Bislang seien lediglich 15 Prozent der Teammitglieder geimpft, führte Hörmann aus. In einer aktuellen Umfrage hätten allerdings 90 Prozent ihr Interesse an einer Impfung bekundet. Demnach gebe es diesbezüglich noch viel Arbeit. "In dem Punkt hoffen wir auf die aktive Unterstützung der Politik", sagte Hörmann.

Auf der anderen Seite hätten sich acht Prozent des Team D "aus verschiedensten Gründen" gegen eine Impfung ausgesprochen. "Die meisten deshalb, weil sie eine Leistungsbeeinträchtigung durch die Impfung vor den Spielen sehen", sagte der Spitzenfunktionär: "Das wird selbstverständlich akzeptiert. Wir haben von Anfang an gesagt, es gibt keine Pflicht."

Die gebe es von Seiten des IOC bislang auch nicht. Jedoch eine "dringende Empfehlung, dass der Großteil, im Idealfall alle Athleten und Betreuer geimpft anreisen", erklärte Hörmann.

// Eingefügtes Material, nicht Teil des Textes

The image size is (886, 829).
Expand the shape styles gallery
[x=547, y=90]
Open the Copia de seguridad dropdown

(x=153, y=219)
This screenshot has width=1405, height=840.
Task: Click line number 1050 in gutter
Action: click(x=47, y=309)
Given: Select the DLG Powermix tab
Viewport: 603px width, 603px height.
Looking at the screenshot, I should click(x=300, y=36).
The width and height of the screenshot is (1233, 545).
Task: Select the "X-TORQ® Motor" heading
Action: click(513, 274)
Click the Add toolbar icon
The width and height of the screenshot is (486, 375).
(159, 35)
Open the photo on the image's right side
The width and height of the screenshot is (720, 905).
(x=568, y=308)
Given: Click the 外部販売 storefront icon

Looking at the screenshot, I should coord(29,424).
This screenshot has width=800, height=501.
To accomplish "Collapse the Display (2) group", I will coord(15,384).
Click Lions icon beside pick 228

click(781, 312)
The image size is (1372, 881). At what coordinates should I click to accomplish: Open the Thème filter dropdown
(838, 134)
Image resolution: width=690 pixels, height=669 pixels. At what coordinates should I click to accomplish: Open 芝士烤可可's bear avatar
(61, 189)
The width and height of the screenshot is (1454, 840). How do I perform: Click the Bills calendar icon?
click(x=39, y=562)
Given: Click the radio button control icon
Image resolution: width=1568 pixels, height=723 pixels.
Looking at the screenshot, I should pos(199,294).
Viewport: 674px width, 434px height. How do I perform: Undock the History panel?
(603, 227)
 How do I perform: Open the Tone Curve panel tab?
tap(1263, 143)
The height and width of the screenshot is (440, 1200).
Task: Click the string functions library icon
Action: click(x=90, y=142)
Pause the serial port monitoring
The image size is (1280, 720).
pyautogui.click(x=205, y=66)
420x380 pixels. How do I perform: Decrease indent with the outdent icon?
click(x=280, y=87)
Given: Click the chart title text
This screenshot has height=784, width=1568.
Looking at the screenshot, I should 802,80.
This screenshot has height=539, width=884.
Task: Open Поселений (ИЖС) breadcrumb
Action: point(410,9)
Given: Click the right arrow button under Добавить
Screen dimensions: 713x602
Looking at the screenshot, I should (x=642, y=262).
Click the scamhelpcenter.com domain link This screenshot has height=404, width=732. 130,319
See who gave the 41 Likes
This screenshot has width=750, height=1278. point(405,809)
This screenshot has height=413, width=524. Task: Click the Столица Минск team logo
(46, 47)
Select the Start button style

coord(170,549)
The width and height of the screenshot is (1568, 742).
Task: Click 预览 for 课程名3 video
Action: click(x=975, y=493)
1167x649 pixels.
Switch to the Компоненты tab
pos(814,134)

In der vergangenen Woche habe es zum generellen Austausch einen Call mit über 250 Teammitgliedern gegeben. Dabei sei klar geworden, dass den Athleten neben gesundheitlichen Aspekten vor allem die Themen Fairplay und Gerechtigkeit Sorgen bereiten. Diesbezüglich beschäftige sie sowohl "der weltweite Prozess der Qualifikationen und Nominierungen" als auch die Frage, ob in der Anti-Doping-Strategie "starke Ungleichgewichte zwischen Kontinenten und Ländern" bestünden, sagte Hörmann.